[Opening RECORDS section]

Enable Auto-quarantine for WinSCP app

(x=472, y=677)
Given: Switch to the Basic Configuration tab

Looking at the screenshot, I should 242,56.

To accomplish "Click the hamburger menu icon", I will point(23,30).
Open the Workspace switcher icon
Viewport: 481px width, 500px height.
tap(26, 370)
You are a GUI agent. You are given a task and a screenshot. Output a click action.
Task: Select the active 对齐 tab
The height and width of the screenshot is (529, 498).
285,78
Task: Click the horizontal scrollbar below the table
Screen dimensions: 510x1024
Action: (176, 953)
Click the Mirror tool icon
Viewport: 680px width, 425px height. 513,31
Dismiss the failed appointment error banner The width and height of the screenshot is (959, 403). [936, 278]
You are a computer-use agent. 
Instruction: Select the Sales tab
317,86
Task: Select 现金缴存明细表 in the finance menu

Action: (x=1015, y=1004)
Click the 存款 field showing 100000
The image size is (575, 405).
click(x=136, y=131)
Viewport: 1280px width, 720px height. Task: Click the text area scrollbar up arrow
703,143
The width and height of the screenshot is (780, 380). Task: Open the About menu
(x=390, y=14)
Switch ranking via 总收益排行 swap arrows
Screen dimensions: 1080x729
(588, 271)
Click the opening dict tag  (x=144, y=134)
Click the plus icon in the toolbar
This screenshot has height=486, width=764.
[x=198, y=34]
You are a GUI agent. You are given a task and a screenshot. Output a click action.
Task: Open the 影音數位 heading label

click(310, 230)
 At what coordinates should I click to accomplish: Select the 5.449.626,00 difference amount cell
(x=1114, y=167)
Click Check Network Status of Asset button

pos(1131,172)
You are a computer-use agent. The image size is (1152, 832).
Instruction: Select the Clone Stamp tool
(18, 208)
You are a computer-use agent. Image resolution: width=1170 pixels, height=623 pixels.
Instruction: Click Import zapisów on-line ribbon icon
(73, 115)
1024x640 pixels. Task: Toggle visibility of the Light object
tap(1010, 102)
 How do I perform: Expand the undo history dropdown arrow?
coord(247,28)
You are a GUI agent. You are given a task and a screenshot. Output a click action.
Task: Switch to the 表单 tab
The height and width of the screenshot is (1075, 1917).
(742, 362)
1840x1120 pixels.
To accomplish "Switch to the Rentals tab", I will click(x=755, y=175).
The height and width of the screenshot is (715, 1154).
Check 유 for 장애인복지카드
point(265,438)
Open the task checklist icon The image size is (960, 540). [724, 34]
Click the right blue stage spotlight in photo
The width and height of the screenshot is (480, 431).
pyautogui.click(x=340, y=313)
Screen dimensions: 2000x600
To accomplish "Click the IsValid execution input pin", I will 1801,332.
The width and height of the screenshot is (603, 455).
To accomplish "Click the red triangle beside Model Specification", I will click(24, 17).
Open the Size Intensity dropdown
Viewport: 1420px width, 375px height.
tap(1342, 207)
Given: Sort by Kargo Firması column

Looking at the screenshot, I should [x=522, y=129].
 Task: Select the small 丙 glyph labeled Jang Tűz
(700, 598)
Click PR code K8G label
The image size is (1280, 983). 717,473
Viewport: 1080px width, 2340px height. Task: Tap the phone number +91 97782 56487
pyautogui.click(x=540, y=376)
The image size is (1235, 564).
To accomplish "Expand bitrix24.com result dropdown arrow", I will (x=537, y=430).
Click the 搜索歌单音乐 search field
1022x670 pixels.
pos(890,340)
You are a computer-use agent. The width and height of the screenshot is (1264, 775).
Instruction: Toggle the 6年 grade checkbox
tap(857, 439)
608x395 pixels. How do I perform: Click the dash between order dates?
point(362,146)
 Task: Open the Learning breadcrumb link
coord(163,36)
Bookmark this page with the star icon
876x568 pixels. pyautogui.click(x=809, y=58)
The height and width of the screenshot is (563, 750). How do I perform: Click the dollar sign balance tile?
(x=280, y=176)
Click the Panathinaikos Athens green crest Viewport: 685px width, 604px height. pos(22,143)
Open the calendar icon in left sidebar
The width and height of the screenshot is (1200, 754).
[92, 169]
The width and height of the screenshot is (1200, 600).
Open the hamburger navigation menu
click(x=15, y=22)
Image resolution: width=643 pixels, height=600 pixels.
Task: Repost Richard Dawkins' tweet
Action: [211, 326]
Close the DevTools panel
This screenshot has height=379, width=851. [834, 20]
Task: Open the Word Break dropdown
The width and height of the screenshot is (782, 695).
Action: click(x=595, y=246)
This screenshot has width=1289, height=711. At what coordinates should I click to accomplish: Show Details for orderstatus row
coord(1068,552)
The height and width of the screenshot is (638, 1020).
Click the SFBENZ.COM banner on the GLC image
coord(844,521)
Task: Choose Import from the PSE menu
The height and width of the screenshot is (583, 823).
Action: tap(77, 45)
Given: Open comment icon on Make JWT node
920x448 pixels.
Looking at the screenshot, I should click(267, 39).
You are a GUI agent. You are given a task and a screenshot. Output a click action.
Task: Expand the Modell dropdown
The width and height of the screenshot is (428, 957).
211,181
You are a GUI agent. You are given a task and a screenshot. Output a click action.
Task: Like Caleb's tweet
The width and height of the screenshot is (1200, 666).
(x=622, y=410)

[Closing RECORDS section]

A verbatim transcription of all the entries above is required.

(RESPONSE TO THE TASK)
Enable Auto-quarantine for WinSCP app

(x=472, y=677)
Given: Switch to the Basic Configuration tab

Looking at the screenshot, I should 242,56.

To accomplish "Click the hamburger menu icon", I will point(23,30).
Open the Workspace switcher icon
Viewport: 481px width, 500px height.
tap(26, 370)
You are a GUI agent. You are given a task and a screenshot. Output a click action.
Task: Select the active 对齐 tab
The height and width of the screenshot is (529, 498).
285,78
Task: Click the horizontal scrollbar below the table
Screen dimensions: 510x1024
Action: (176, 953)
Click the Mirror tool icon
Viewport: 680px width, 425px height. 513,31
Dismiss the failed appointment error banner The width and height of the screenshot is (959, 403). [936, 278]
You are a computer-use agent. 
Instruction: Select the Sales tab
317,86
Task: Select 现金缴存明细表 in the finance menu

Action: (x=1015, y=1004)
Click the 存款 field showing 100000
The image size is (575, 405).
click(x=136, y=131)
Viewport: 1280px width, 720px height. Task: Click the text area scrollbar up arrow
703,143
The width and height of the screenshot is (780, 380). Task: Open the About menu
(x=390, y=14)
Switch ranking via 总收益排行 swap arrows
Screen dimensions: 1080x729
(588, 271)
Click the opening dict tag  (x=144, y=134)
Click the plus icon in the toolbar
This screenshot has height=486, width=764.
[x=198, y=34]
You are a GUI agent. You are given a task and a screenshot. Output a click action.
Task: Open the 影音數位 heading label

click(310, 230)
 At what coordinates should I click to accomplish: Select the 5.449.626,00 difference amount cell
(x=1114, y=167)
Click Check Network Status of Asset button

pos(1131,172)
You are a computer-use agent. The image size is (1152, 832).
Instruction: Select the Clone Stamp tool
(18, 208)
You are a computer-use agent. Image resolution: width=1170 pixels, height=623 pixels.
Instruction: Click Import zapisów on-line ribbon icon
(73, 115)
1024x640 pixels. Task: Toggle visibility of the Light object
tap(1010, 102)
 How do I perform: Expand the undo history dropdown arrow?
coord(247,28)
You are a GUI agent. You are given a task and a screenshot. Output a click action.
Task: Switch to the 表单 tab
The height and width of the screenshot is (1075, 1917).
(742, 362)
1840x1120 pixels.
To accomplish "Switch to the Rentals tab", I will click(x=755, y=175).
The height and width of the screenshot is (715, 1154).
Check 유 for 장애인복지카드
point(265,438)
Open the task checklist icon The image size is (960, 540). [724, 34]
Click the right blue stage spotlight in photo
The width and height of the screenshot is (480, 431).
pyautogui.click(x=340, y=313)
Screen dimensions: 2000x600
To accomplish "Click the IsValid execution input pin", I will 1801,332.
The width and height of the screenshot is (603, 455).
To accomplish "Click the red triangle beside Model Specification", I will click(24, 17).
Open the Size Intensity dropdown
Viewport: 1420px width, 375px height.
tap(1342, 207)
Given: Sort by Kargo Firması column

Looking at the screenshot, I should [x=522, y=129].
 Task: Select the small 丙 glyph labeled Jang Tűz
(700, 598)
Click PR code K8G label
The image size is (1280, 983). 717,473
Viewport: 1080px width, 2340px height. Task: Tap the phone number +91 97782 56487
pyautogui.click(x=540, y=376)
The image size is (1235, 564).
To accomplish "Expand bitrix24.com result dropdown arrow", I will (x=537, y=430).
Click the 搜索歌单音乐 search field
1022x670 pixels.
pos(890,340)
You are a computer-use agent. The width and height of the screenshot is (1264, 775).
Instruction: Toggle the 6年 grade checkbox
tap(857, 439)
608x395 pixels. How do I perform: Click the dash between order dates?
point(362,146)
 Task: Open the Learning breadcrumb link
coord(163,36)
Bookmark this page with the star icon
876x568 pixels. pyautogui.click(x=809, y=58)
The height and width of the screenshot is (563, 750). How do I perform: Click the dollar sign balance tile?
(x=280, y=176)
Click the Panathinaikos Athens green crest Viewport: 685px width, 604px height. pos(22,143)
Open the calendar icon in left sidebar
The width and height of the screenshot is (1200, 754).
[92, 169]
The width and height of the screenshot is (1200, 600).
Open the hamburger navigation menu
click(x=15, y=22)
Image resolution: width=643 pixels, height=600 pixels.
Task: Repost Richard Dawkins' tweet
Action: [211, 326]
Close the DevTools panel
This screenshot has height=379, width=851. [834, 20]
Task: Open the Word Break dropdown
The width and height of the screenshot is (782, 695).
Action: click(x=595, y=246)
This screenshot has width=1289, height=711. At what coordinates should I click to accomplish: Show Details for orderstatus row
coord(1068,552)
The height and width of the screenshot is (638, 1020).
Click the SFBENZ.COM banner on the GLC image
coord(844,521)
Task: Choose Import from the PSE menu
The height and width of the screenshot is (583, 823).
Action: tap(77, 45)
Given: Open comment icon on Make JWT node
920x448 pixels.
Looking at the screenshot, I should click(267, 39).
You are a GUI agent. You are given a task and a screenshot. Output a click action.
Task: Expand the Modell dropdown
The width and height of the screenshot is (428, 957).
211,181
You are a GUI agent. You are given a task and a screenshot. Output a click action.
Task: Like Caleb's tweet
The width and height of the screenshot is (1200, 666).
(x=622, y=410)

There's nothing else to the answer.